Provided passage =>

You might want to grow multiple seeds from the hybrid. I would expect if you grow enough of them, at least one of them should result in elimination of the unsavory poncirus taste. That is assuming that the genes behave as normal dominant/recessive pairs. I believe how gene expression works in citrus is a little more complicated.
Let B represent bad taste, and b represent lack of bad taste.
Also let C represent cold hardiness and c represent lack of cold hardiness. B is dominant over b which is recessive.

Requirement => Copy out the note above about breeding the bad poncirus taste out of citrus hybrids, word for word and in full.

Exercise data =>
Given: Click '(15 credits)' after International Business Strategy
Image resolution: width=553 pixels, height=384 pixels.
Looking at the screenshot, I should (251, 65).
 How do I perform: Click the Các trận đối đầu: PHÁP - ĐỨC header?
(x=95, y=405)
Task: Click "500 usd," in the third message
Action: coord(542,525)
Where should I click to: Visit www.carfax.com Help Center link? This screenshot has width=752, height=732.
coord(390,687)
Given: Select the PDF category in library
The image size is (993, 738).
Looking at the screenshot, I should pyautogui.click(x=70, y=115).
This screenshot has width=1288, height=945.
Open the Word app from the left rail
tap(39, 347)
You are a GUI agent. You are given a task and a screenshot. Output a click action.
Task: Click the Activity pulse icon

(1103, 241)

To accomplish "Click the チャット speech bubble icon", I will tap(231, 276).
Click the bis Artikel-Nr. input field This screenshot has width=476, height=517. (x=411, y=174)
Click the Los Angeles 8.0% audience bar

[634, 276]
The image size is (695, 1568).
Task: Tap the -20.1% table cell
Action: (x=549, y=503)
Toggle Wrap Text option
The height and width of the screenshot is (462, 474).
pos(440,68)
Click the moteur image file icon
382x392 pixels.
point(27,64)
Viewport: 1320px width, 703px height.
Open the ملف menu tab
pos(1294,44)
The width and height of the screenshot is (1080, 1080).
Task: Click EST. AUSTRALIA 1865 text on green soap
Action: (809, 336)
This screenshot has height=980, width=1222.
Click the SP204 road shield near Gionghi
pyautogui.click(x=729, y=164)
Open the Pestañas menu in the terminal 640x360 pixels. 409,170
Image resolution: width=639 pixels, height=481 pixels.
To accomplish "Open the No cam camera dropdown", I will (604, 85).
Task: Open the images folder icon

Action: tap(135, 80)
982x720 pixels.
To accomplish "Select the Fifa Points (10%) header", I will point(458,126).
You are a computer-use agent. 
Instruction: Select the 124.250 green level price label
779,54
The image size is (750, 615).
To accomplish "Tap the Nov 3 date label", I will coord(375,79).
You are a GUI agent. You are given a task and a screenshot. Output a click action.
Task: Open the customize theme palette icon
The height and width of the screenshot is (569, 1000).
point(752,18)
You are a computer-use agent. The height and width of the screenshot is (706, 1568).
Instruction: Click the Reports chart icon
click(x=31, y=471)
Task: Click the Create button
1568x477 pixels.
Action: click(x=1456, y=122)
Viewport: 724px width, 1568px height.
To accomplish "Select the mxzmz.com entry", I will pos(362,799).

Response area =>
You might want to grow multiple seeds from the hybrid. I would expect if you grow enough of them, at least one of them should result in elimination of the unsavory poncirus taste. That is assuming that the genes behave as normal dominant/recessive pairs. I believe how gene expression works in citrus is a little more complicated.
Let B represent bad taste, and b represent lack of bad taste.
Also let C represent cold hardiness and c represent lack of cold hardiness. B is dominant over b which is recessive.